-------- Source excerpt
JSON serialization performance benchmarks

aseigo · December 19, 2017, 2:00pm

Our application does a fair amount of work with reasonable size JSON documents that range in size from 500KB to 200MB in size. So performance of the JSON serializer matters here, more so than in most web applications sending around small bits of json around an API exposed over HTTP. So I sat down and measured some (most?) of the JSON libraries available.

The test consisted of taking a smallish file 1.5MB in size with a bit fewer than 2600 JSON objects in it, each of which have a dozen or so fields, including some further objects. The data in this file was then parsed a number of times (6 by default) in serial and then again in parallel by Poison, Jiffy, JSON, JSX, and ExJSX.

Here is an Elixir module containing the benchmark, and to use it you will need the following in your mix.exs file:

  {:jiffy, "~> 0.14.11"},
  {:json, "~> 1.0"},
  {:jsx, "~> 2.8"},
  {:exjsx, "~> 4.0"},
  {:benchee, "~> 0.9.0"},
  {:benchee_html, "~> 0.3"},
  {:poison, "~> 3.1"}

You can see typical results here. I have run this benchmark several times now and the results are rather consistent. It is impressive how much faster Jiffy is, which can be explained by it being implemented as a NIF, but also how well Poison does given it is written in pure Elixir.
----------------
Job A: Rewrite the records from the line with "This screenshot has width=685, height=385." through the end of the records, both ends included, requests and all. Offset every coordinate in the answers by -95, and leave the pictures out.
-------- Available records
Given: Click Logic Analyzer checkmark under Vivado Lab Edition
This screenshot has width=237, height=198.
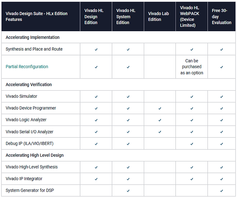Looking at the screenshot, I should pyautogui.click(x=160, y=120).
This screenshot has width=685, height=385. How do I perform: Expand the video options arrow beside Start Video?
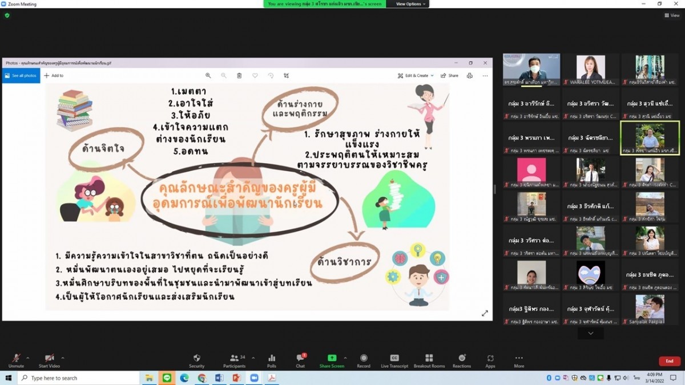tap(63, 358)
----------------
Job B: In the JSON serialization benchmark post, how many times is the data parsed by default?

Final answer A:
This screenshot has width=685, height=385. How do I perform: Expand the video options arrow beside Start Video?
tap(-32, 263)

Final answer B: Six times.